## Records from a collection
• • • • •

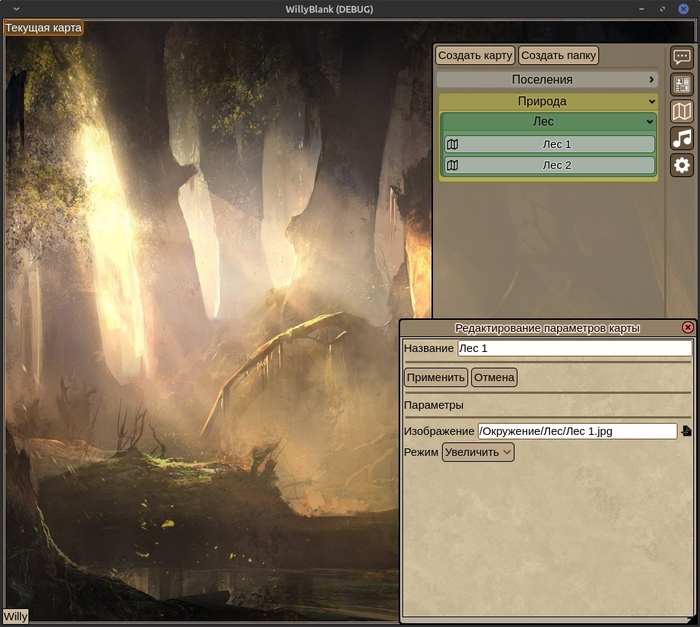Click into the Название text field
This screenshot has height=627, width=700.
tap(574, 349)
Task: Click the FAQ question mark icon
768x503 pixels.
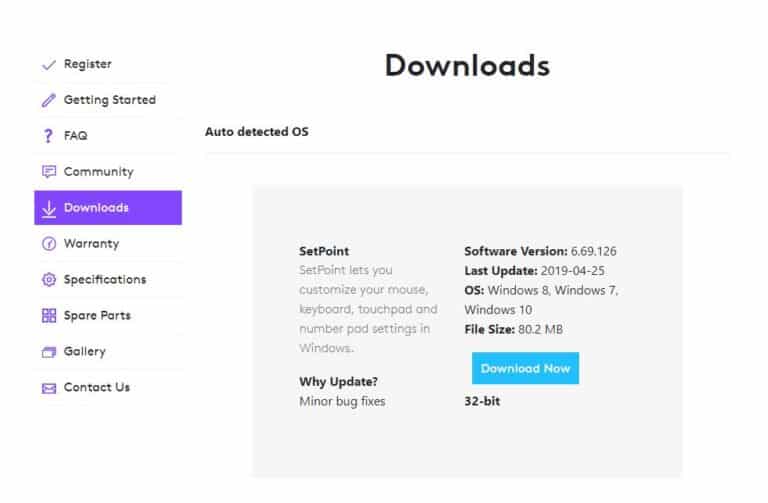Action: pos(48,136)
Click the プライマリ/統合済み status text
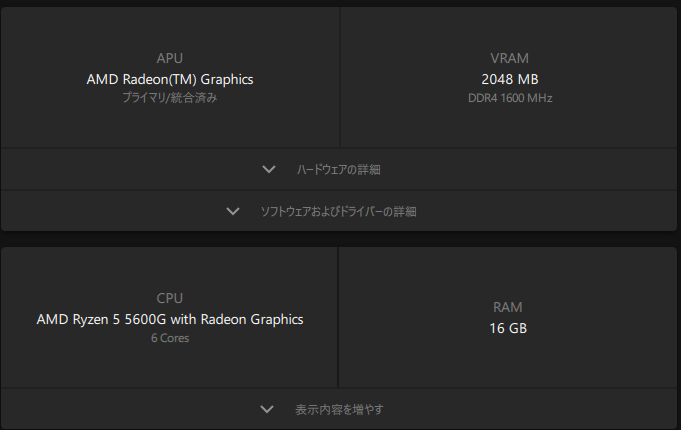Image resolution: width=681 pixels, height=430 pixels. point(170,98)
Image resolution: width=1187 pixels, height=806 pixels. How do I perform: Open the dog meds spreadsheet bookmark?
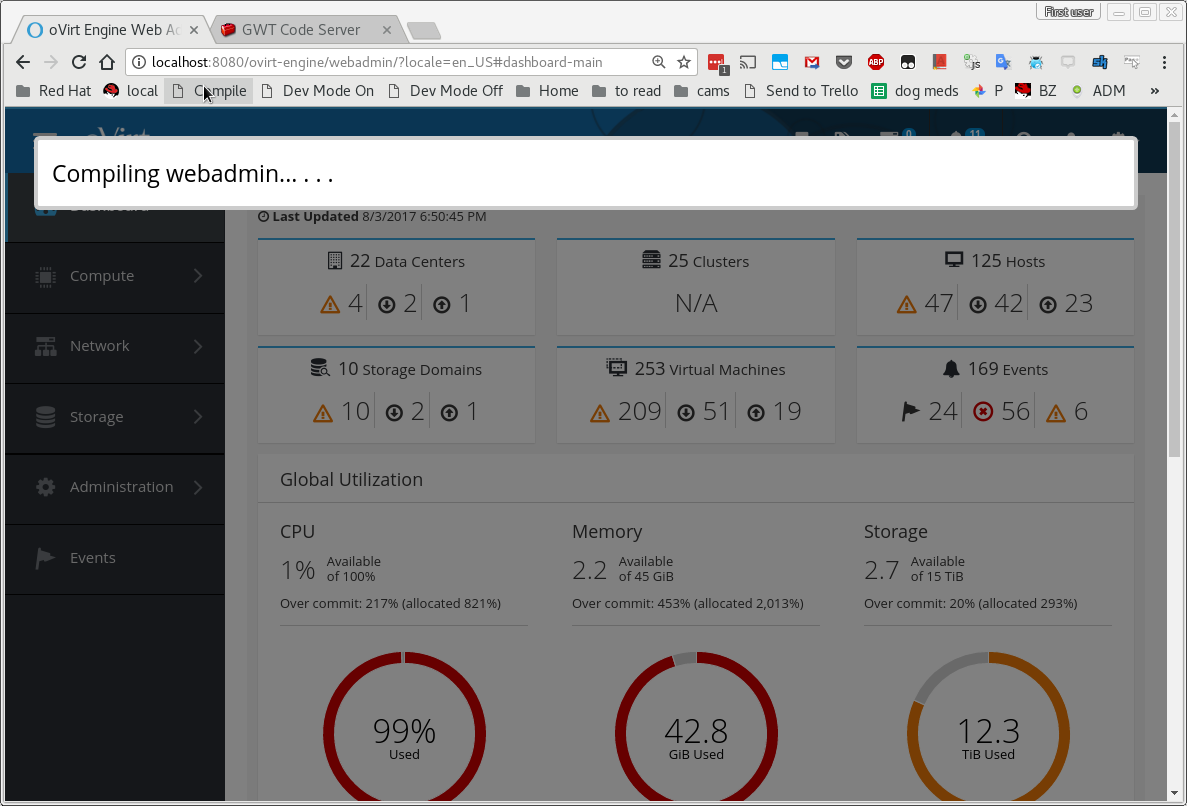915,91
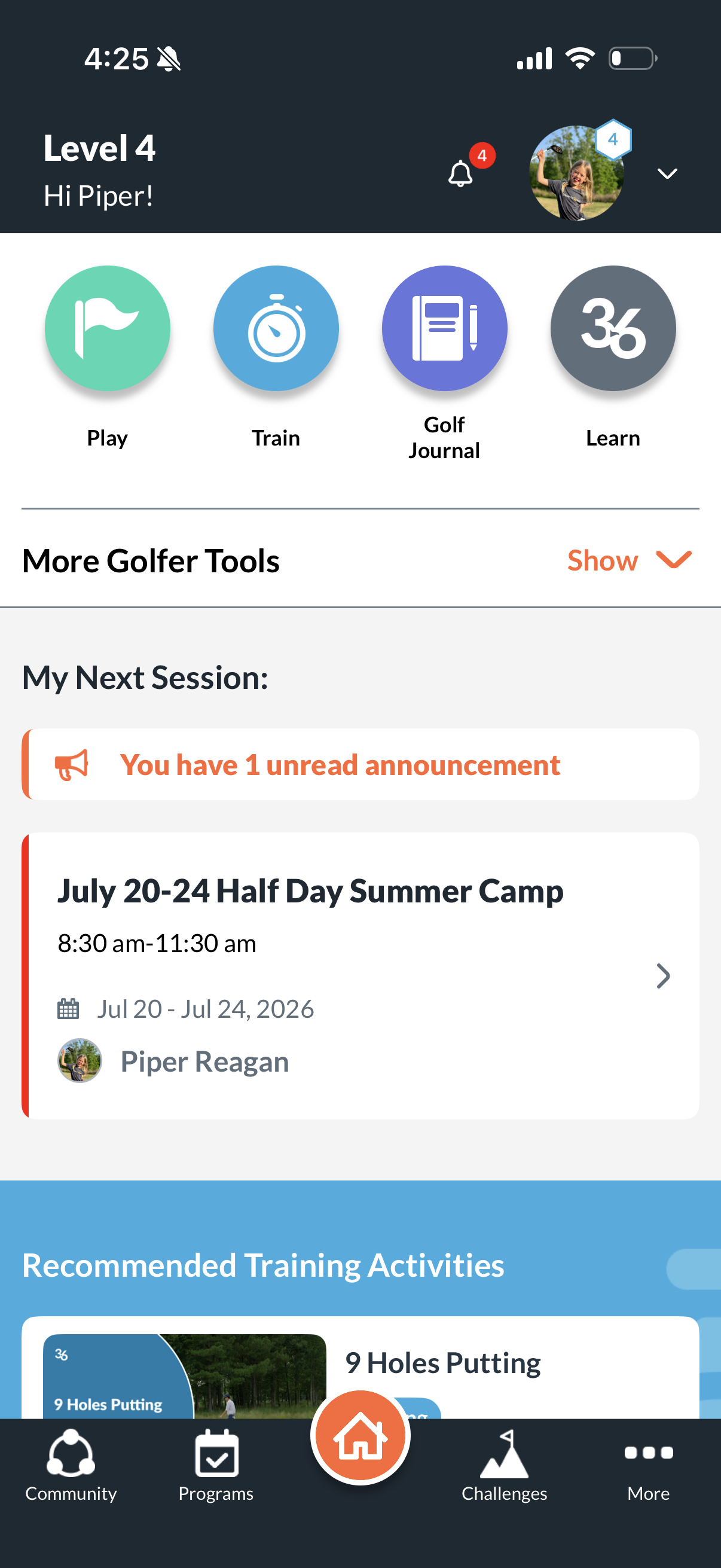Tap Piper Reagan's small avatar in session
The image size is (721, 1568).
pyautogui.click(x=80, y=1060)
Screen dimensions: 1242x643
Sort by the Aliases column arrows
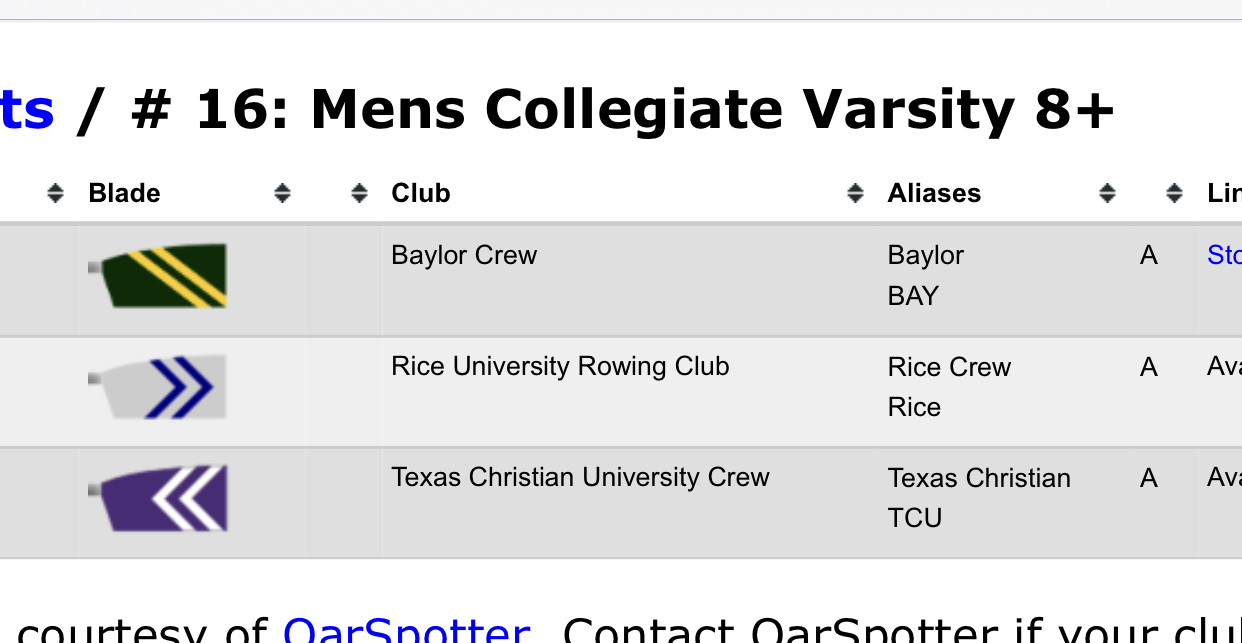tap(1107, 194)
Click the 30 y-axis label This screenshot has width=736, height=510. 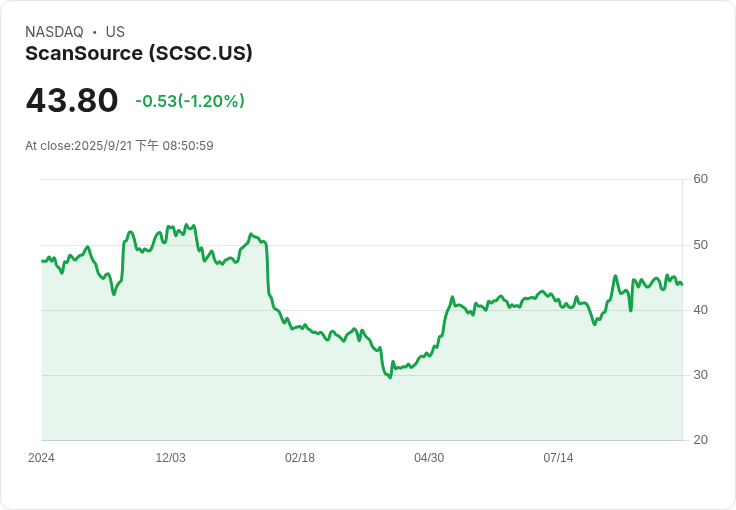701,375
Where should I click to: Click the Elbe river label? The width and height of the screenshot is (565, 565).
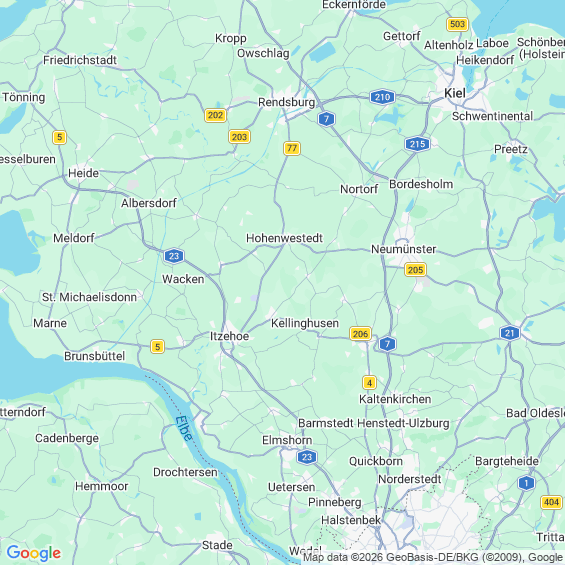184,428
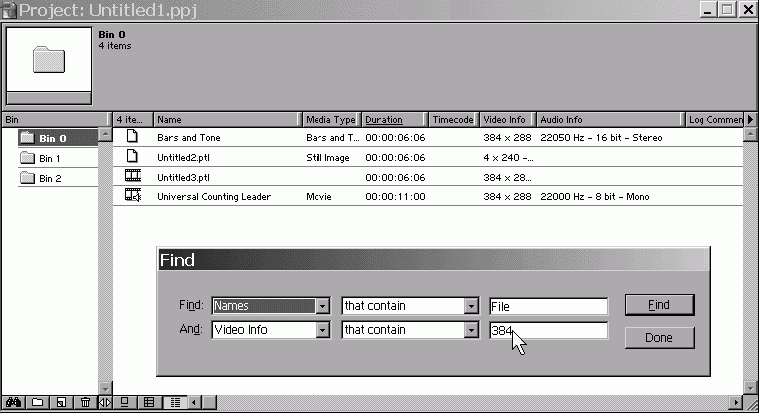Switch to Icon view
The height and width of the screenshot is (413, 759).
[126, 402]
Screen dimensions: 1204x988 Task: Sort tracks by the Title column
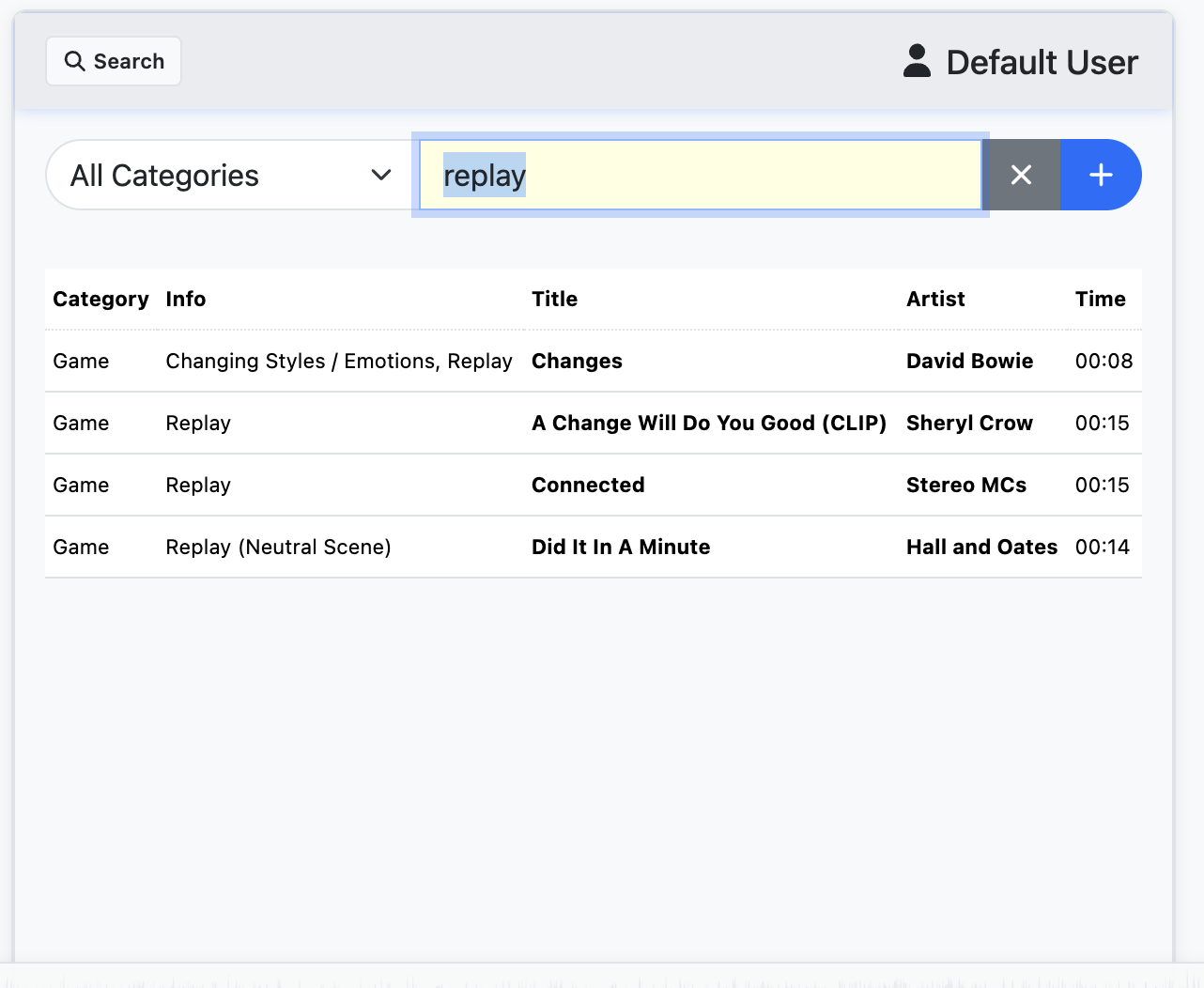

• • • • •

## What you will do
Look through the entries above, and wherever a line holds the string "Task", copy it.

## Written reply
Task: Click the FAQ question mark icon
Screen dimensions: 1204x988 Task: Sort tracks by the Title column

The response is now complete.